Collected data

*** Block opens ***

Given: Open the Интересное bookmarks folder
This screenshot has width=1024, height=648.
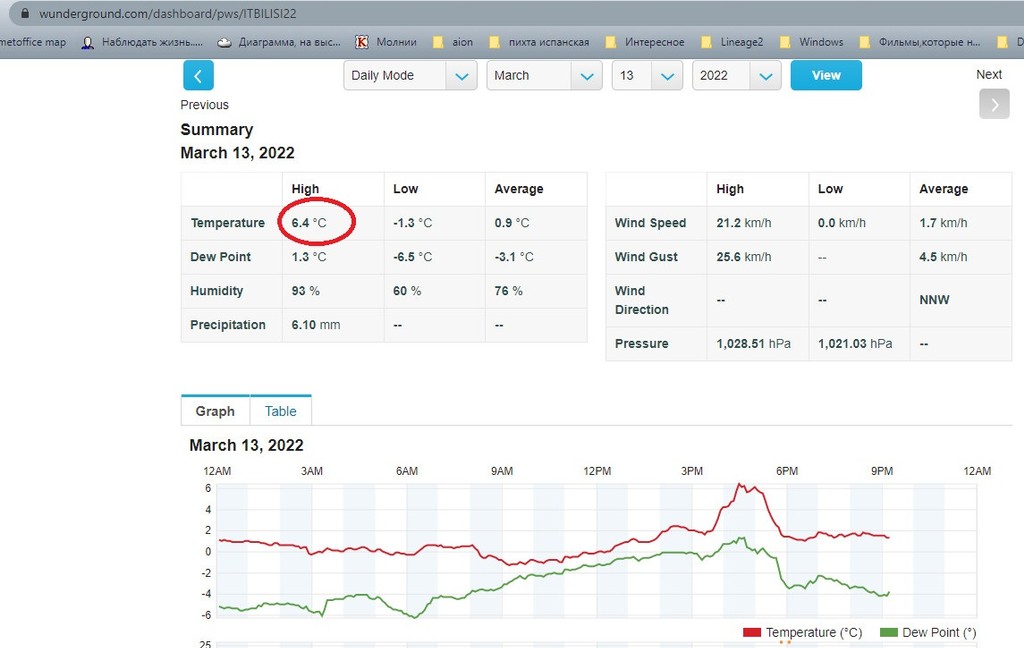Looking at the screenshot, I should 644,42.
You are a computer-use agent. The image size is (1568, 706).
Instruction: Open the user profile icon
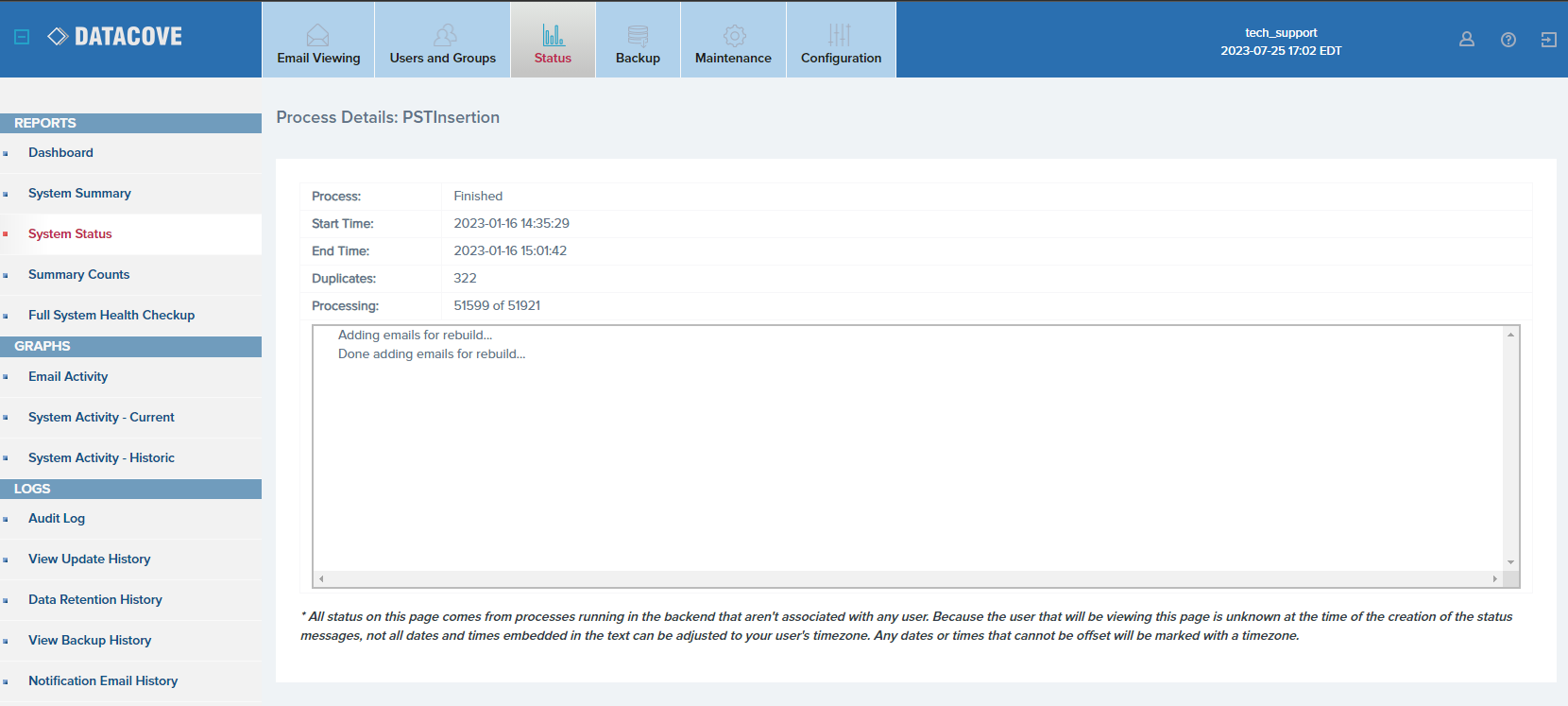point(1467,39)
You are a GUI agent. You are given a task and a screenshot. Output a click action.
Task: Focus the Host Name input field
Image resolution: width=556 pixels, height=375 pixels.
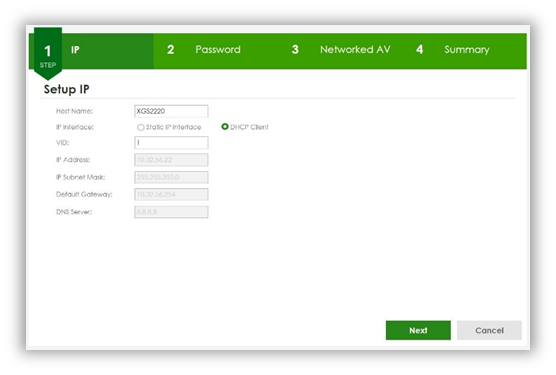point(171,111)
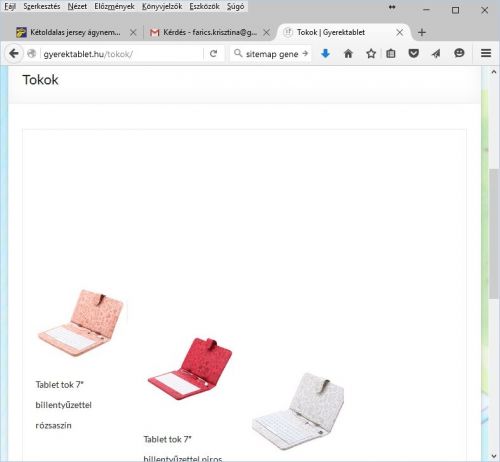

*** Block closes ***

What the task requires
Please retype the lines from the one containing "Instruction: Open the user profile icon" through the last line of the records above, exactly as written, and leave out any pictures.

Worked solution
Instruction: Open the user profile icon
point(1467,39)
You are a GUI agent. You are given a task and a screenshot. Output a click action.
Task: Focus the Host Name input field
Image resolution: width=556 pixels, height=375 pixels.
point(171,111)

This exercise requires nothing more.